Entries on target coordinates
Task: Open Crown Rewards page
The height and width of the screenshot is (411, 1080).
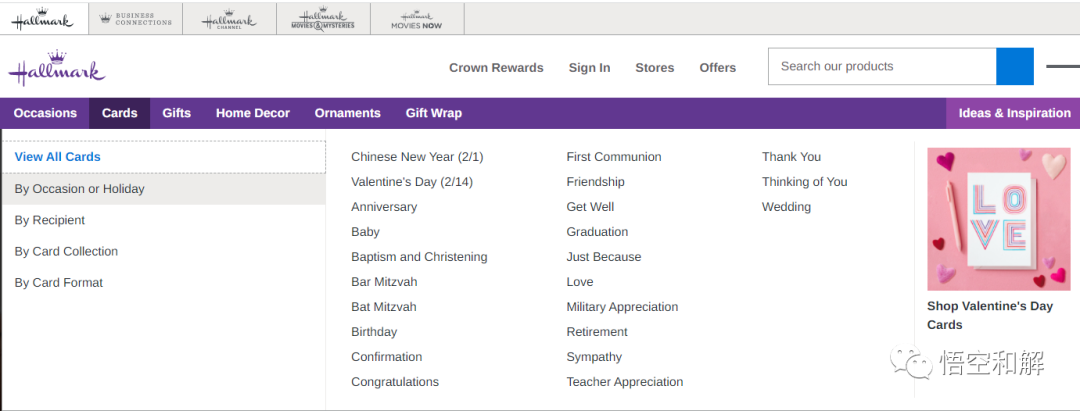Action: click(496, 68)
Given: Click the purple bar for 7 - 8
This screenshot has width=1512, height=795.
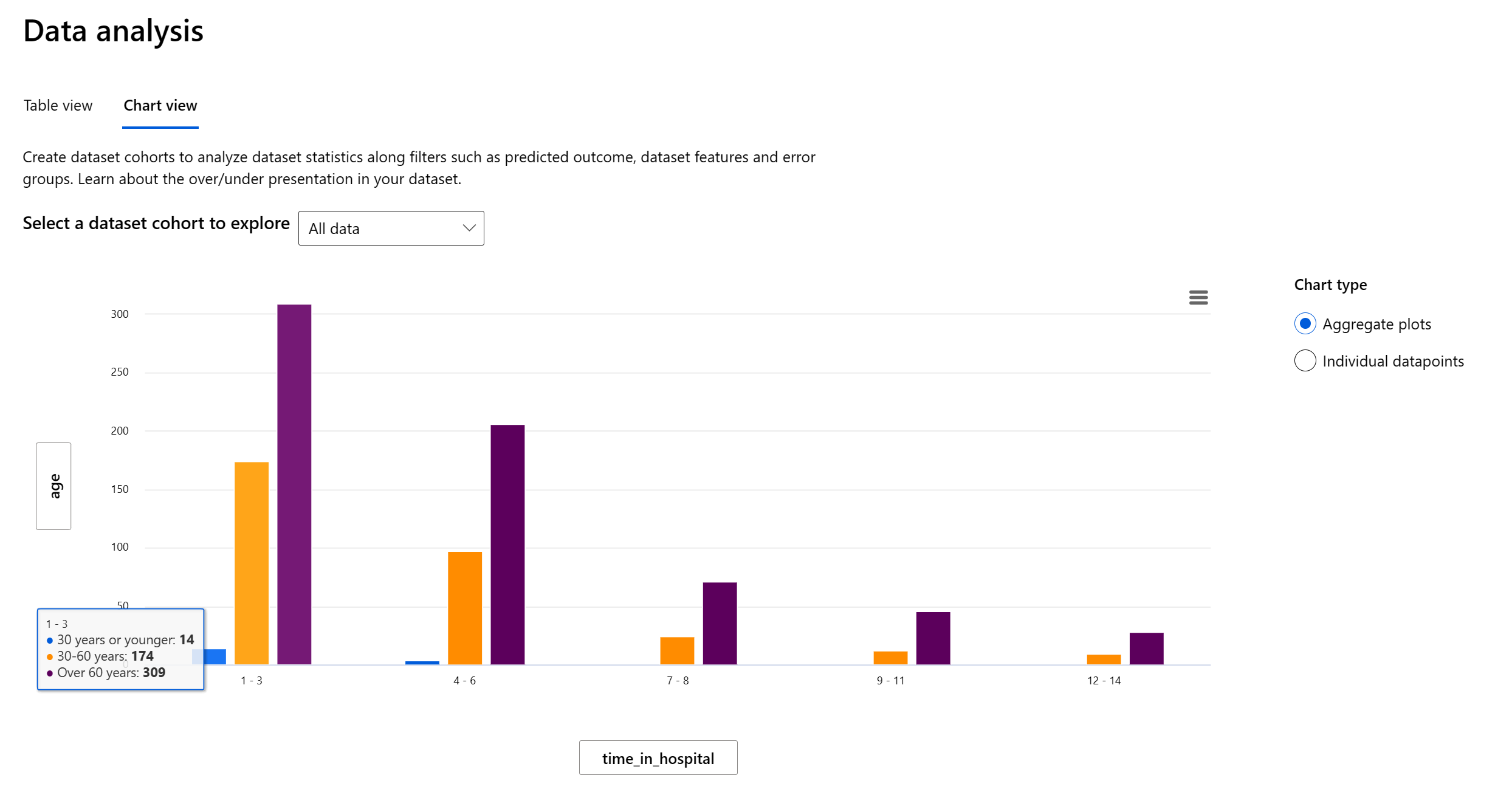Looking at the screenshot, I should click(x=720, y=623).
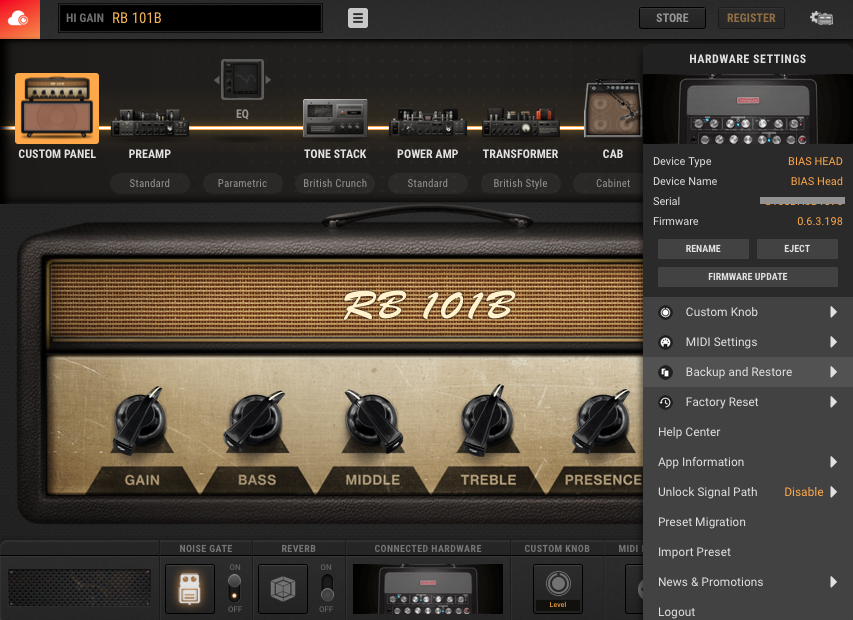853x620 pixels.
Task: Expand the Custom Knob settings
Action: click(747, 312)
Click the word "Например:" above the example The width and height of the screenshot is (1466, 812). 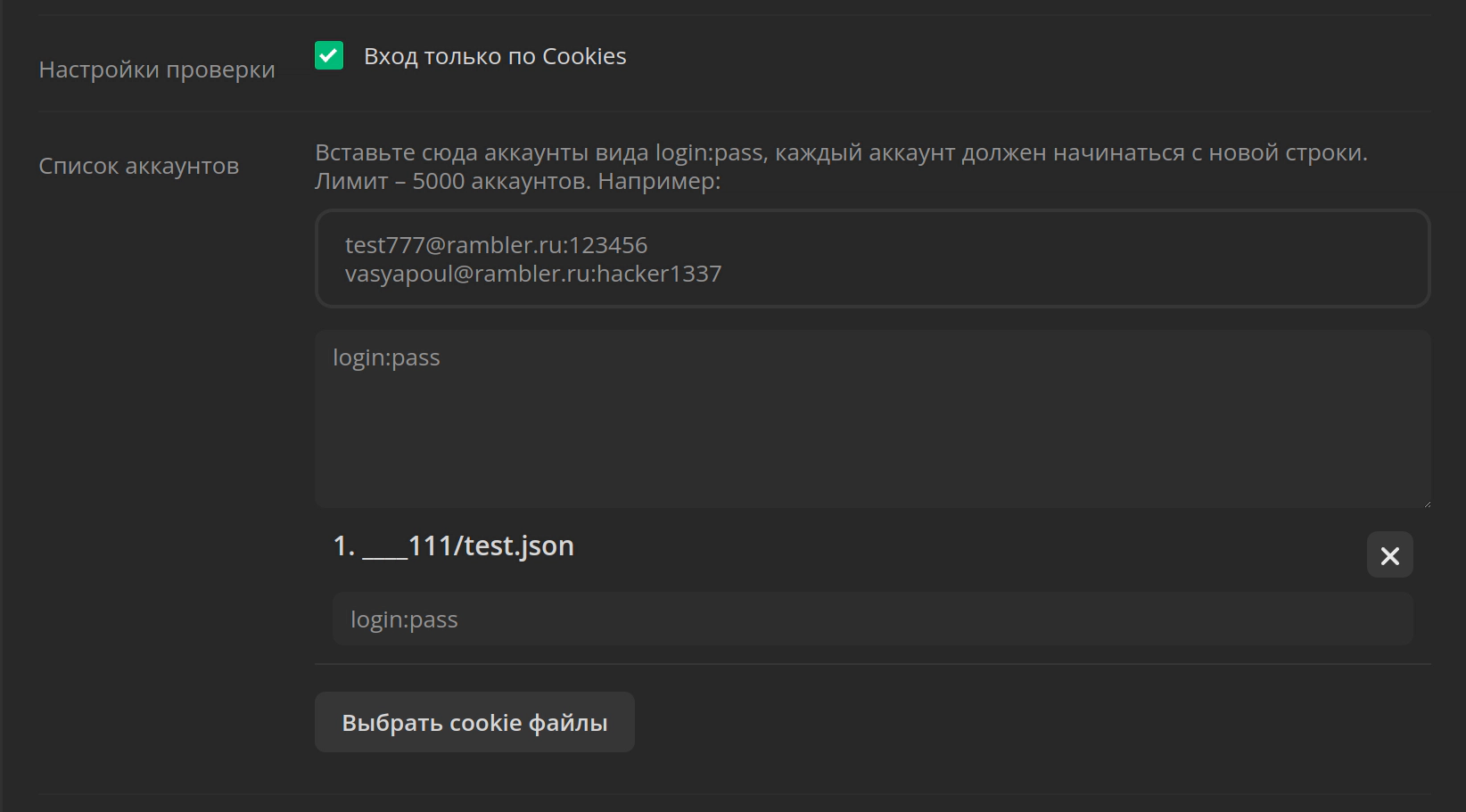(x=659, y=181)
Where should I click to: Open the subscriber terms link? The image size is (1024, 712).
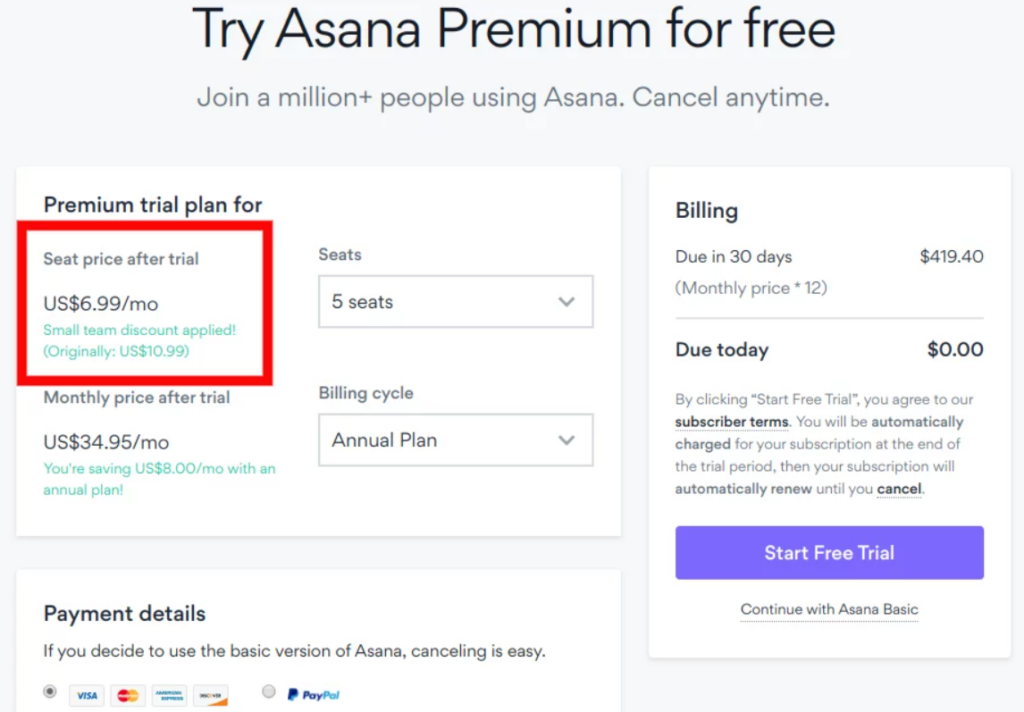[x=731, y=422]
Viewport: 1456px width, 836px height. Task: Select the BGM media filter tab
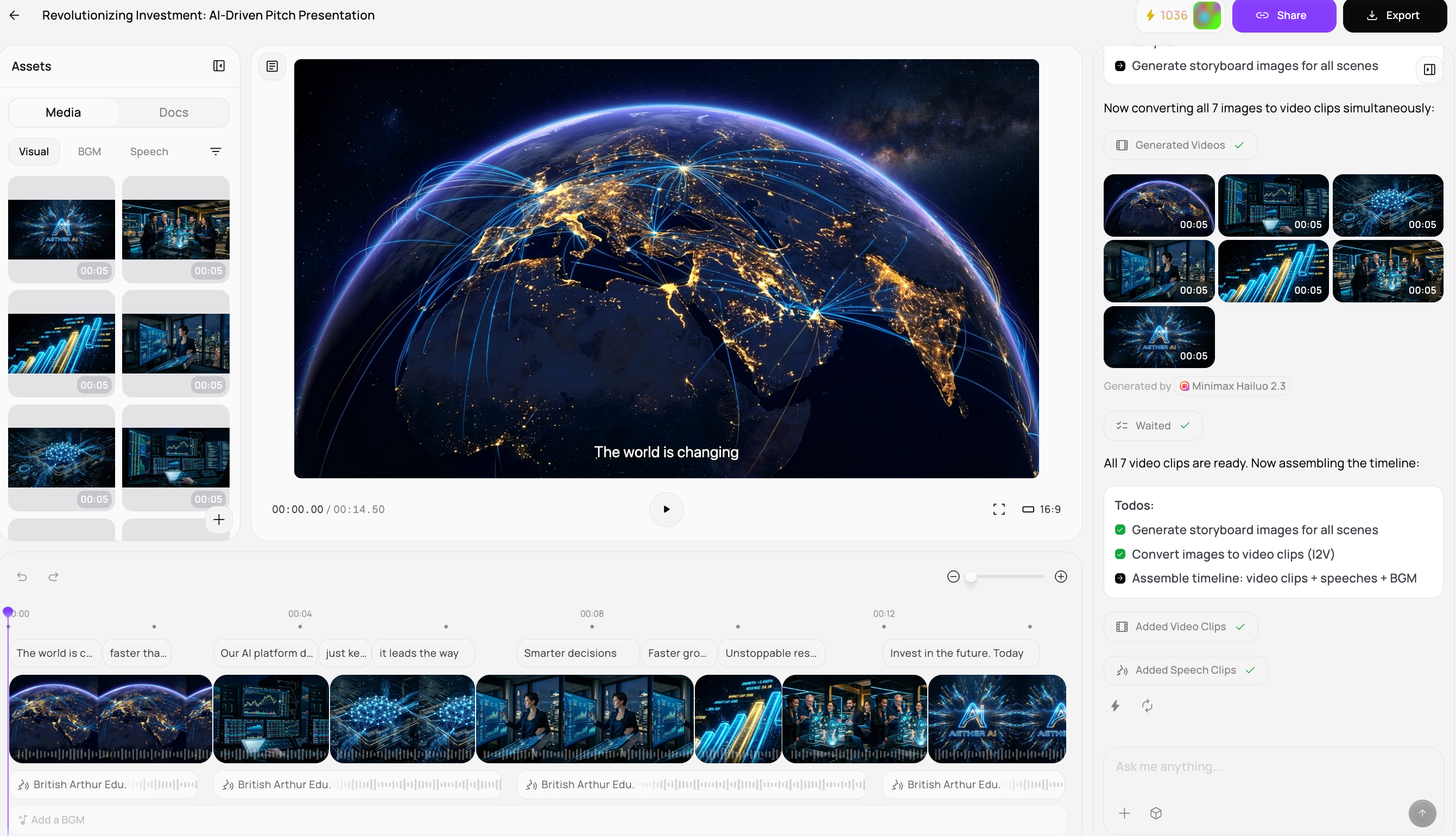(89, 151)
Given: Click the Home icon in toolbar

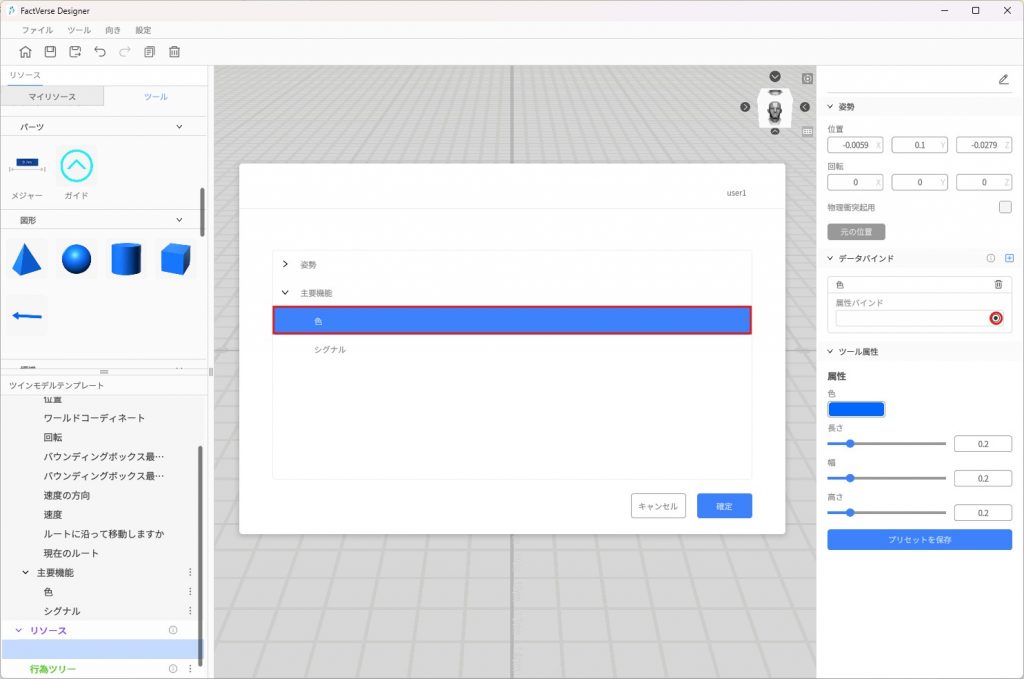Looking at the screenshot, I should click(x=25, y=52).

=== EXERCISE ===
Put the material from its first line through the line containing "Action: click(496, 68)" into a numbered list, skipping blank lines. Leave the pictures out.

=== ANSWER TO THIS TASK ===
1. Task: Open Crown Rewards page
2. The height and width of the screenshot is (411, 1080).
3. Action: click(496, 68)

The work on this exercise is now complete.